Joshua, the lawmaker said, lived an impactful life and “we are consoled that his legacies, in evangelism and humanitarian services, will outlive his demise.”
‘Who will clothe me?’
Flags at the Lagos-based church now fly at half-mast, with mourners milling around to pay their last respect.
“My father is gone. Who will clothe me? Who will I brag about?” an unidentified tearful woman said.
Another admirer, Kunle Biyi, said: “Why will he die alone? He must go along with all of us.”
Referring to the district of Lagos where the church is located, he said: “Ikotun is dead. Who will revive it? My prophet cannot go like this.”
The pastor, who was confirmed dead in a hospital early on June 6, is reported to have left a service midway on Saturday night to go rest in his apartment when he started feeling uncomfortable.
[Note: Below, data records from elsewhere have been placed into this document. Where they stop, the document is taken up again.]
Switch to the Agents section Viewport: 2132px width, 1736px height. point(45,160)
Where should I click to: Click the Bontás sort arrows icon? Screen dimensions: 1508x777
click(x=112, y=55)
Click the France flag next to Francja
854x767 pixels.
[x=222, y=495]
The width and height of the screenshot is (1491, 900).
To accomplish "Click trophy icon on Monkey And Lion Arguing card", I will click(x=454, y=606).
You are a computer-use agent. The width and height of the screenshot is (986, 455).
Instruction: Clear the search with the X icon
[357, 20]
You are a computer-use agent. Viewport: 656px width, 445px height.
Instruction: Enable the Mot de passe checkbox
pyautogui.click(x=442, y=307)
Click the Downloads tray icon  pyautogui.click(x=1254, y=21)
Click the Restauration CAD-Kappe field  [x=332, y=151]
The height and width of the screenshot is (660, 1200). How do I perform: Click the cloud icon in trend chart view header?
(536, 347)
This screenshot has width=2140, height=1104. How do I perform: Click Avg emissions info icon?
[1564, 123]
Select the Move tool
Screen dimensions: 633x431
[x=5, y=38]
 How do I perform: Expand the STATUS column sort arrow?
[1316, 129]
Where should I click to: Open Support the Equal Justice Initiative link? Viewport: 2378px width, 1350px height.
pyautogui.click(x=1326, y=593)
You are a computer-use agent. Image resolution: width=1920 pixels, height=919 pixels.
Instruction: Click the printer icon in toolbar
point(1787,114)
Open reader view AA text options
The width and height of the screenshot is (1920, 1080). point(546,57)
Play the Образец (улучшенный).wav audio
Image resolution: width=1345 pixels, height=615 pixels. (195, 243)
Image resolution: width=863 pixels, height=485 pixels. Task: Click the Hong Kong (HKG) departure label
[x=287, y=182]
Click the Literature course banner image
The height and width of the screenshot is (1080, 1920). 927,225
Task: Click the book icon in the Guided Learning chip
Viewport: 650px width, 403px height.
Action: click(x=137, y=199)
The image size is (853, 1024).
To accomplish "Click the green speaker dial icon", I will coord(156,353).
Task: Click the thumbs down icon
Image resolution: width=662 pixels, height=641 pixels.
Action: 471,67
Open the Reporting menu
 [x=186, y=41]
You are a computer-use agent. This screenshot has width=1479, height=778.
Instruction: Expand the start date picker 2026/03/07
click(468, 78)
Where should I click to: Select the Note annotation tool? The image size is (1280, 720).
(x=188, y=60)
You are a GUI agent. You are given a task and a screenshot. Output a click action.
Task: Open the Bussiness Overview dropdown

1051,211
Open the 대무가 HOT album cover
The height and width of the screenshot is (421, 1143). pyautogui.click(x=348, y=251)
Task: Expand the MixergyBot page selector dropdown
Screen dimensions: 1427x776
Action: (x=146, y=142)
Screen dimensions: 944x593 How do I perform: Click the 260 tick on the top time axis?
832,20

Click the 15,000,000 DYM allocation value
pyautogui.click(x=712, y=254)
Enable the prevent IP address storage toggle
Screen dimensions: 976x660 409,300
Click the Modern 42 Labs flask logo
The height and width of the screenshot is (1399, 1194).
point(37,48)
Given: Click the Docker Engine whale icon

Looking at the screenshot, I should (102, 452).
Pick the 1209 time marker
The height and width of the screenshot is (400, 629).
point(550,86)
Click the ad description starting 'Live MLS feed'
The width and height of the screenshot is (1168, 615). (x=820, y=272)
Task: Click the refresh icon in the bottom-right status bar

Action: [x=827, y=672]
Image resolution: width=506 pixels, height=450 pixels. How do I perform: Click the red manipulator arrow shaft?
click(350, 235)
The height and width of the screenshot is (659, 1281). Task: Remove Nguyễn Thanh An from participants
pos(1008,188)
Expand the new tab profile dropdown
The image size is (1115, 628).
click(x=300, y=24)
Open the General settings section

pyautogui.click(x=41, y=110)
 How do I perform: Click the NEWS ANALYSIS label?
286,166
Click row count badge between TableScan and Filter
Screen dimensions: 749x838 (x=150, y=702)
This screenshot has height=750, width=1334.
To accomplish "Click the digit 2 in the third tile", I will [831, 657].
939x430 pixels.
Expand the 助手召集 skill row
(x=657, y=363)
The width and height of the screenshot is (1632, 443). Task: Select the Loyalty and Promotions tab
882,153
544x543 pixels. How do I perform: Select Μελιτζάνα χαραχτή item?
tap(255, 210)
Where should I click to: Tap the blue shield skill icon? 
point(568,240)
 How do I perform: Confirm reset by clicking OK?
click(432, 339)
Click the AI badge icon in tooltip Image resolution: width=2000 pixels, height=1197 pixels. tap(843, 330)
Lagos police commissioner Hakeem Odumosu recalled receiving the news of the pastor’s death: “I had to quickly get in touch with his family and it was confirmed that the pastor died in a hospital at 3am.”
“His people thought he probably wanted to rest or refresh but when they didn’t see him after a long while, they went in search of him and found him in an unusual position.”
Notable members of the church have been meeting to anoint his wife Evelyn as the new leader of SCOAN.
He is survived by his wife Evelyn, who will likely be annointed as the new leader of SCOAN, and two children.